By Whose Authority? Elders In Baptist LifeBy Whose Authority? Elders In Baptist Life by Mark Dever
My rating: 4 of 5 stars

This brief book takes up the question of multiple elders in Baptist churches. Dever approaches the answer from Scripture, Baptist history, and practicality. The scriptural arguments section is a survey of the instances of elder(s) in the New Testament. He notes the interchange of elders, overseers, and pastors to describe the same local church office of leadership. Dever also references the use of the plural for this office in reference to a singular church in the New Testament. It is worth noting that the New Testament does not use the singular for the office with either the singular or plural for churches.

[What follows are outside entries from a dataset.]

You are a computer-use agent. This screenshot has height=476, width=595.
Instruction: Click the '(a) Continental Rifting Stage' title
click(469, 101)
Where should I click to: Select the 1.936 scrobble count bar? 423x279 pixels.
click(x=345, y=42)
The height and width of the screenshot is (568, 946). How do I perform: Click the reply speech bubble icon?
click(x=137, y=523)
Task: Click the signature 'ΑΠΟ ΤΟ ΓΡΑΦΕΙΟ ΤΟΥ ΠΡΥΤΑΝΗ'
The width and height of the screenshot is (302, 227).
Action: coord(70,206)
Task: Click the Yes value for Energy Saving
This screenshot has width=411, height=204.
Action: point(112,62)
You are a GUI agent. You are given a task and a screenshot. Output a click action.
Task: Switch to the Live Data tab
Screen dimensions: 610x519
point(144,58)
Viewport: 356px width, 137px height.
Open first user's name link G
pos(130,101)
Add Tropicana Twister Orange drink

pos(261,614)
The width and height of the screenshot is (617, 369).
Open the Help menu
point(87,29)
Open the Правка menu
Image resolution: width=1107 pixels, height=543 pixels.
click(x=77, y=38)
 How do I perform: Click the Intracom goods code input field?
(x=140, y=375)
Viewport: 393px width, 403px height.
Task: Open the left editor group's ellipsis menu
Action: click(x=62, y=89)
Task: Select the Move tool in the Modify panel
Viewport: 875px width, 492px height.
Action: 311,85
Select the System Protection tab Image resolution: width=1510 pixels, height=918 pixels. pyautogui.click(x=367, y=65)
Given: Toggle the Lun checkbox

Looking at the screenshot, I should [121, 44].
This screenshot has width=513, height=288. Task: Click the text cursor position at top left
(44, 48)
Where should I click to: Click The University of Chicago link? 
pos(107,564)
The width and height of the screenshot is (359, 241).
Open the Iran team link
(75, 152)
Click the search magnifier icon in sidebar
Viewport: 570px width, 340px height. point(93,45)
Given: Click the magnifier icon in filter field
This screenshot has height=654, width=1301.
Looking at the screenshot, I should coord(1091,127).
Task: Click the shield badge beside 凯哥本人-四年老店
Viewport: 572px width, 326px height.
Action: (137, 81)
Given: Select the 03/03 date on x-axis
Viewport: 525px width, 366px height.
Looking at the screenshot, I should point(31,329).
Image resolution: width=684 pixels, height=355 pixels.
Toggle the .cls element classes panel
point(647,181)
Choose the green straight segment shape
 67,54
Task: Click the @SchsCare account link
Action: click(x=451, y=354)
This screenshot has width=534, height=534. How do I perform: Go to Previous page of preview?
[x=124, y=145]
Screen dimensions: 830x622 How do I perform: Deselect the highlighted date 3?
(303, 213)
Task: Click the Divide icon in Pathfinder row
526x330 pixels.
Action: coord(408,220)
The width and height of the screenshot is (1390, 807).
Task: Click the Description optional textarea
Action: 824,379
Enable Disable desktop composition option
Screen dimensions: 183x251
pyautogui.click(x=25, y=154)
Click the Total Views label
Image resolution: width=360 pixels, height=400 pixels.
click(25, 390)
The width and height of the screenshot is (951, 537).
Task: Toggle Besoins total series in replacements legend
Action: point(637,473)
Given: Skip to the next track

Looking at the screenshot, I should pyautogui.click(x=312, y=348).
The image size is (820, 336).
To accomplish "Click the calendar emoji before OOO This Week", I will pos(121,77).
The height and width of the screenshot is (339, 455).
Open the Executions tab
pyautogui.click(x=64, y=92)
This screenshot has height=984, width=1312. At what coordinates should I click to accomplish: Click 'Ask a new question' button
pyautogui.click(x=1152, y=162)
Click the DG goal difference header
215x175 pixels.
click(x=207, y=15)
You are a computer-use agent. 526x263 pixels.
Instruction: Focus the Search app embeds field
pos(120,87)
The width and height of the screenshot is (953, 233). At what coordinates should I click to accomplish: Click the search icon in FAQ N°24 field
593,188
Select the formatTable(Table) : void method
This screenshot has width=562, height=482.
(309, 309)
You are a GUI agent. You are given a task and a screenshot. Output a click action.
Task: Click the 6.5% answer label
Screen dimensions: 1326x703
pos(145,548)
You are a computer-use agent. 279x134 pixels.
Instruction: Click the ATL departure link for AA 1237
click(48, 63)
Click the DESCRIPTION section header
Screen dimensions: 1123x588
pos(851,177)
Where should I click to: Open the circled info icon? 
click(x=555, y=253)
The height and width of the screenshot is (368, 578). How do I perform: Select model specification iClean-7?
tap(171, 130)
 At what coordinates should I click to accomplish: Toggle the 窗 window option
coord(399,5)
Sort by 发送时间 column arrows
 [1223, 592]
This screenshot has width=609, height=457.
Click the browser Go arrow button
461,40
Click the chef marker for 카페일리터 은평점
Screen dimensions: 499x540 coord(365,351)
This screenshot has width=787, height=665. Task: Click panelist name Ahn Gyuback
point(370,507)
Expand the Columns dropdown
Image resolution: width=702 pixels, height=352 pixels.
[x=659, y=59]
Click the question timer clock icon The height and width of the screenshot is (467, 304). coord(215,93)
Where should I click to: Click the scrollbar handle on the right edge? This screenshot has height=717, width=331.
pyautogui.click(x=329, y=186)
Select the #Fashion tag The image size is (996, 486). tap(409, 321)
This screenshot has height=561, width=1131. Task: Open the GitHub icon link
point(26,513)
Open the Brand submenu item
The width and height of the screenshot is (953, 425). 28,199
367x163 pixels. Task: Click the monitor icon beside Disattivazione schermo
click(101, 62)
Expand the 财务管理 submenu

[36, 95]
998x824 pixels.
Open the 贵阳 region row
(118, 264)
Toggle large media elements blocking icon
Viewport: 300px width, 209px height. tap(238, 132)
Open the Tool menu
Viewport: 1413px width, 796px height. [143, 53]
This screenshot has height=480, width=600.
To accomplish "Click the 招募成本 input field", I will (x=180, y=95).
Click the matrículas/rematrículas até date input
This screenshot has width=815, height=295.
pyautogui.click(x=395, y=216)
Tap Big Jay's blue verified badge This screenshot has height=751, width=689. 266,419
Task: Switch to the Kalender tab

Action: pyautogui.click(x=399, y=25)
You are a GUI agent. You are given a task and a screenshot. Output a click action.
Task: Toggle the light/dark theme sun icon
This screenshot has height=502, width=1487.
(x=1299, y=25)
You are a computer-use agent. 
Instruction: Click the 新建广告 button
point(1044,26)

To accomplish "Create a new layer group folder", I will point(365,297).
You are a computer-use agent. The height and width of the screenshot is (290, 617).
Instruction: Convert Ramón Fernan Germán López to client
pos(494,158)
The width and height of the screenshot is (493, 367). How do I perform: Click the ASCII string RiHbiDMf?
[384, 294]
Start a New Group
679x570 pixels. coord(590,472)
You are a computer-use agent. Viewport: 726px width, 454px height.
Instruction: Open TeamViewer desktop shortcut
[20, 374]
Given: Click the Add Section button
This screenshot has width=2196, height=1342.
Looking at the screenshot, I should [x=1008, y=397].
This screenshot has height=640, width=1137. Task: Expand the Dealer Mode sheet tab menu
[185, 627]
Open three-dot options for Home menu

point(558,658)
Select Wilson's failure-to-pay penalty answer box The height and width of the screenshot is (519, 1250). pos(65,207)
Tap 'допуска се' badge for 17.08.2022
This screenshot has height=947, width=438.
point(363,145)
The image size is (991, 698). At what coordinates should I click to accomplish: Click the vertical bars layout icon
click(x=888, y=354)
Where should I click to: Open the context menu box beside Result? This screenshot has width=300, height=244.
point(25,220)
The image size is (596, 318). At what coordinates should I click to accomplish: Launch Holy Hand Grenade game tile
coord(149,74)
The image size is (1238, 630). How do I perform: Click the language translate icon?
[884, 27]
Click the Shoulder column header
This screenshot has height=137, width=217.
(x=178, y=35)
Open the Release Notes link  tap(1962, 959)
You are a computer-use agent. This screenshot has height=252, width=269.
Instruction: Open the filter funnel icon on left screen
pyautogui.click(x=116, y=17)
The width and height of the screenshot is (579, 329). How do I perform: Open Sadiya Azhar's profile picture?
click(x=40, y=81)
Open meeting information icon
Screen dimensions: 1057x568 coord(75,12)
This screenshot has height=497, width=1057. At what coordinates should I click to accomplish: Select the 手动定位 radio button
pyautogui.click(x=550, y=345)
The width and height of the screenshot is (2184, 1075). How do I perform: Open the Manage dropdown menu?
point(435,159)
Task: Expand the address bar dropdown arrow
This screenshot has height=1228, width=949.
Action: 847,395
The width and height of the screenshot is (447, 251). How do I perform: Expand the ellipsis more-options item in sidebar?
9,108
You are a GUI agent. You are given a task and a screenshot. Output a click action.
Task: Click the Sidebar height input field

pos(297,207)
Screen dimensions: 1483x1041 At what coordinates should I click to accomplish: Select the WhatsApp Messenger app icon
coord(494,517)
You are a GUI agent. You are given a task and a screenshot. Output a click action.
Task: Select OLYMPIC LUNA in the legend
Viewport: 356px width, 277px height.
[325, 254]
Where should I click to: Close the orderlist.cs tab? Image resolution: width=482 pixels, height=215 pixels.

Dever quotes from historic Baptist confessions of faith as well as the writings of various Baptists in history that refer to the practice of multiple elders. He may not have put it in quite these terms but I believe Baptists in history have a unique polity from other groups where Baptists have upheld independent, autonomous churches that practice elder-led congregational polity. Not only are Baptists historically distinct in this, but also biblical.

The last section seemed the briefest of the three. Dever succinctly touches on practical aspects of plural leadership. This section wanted a more extensive treatment. The book is probably a good introduction to the subject. It can be read in less than an hour and does touch on major points. Again, it’s concise and not an extended treatment, but helpful.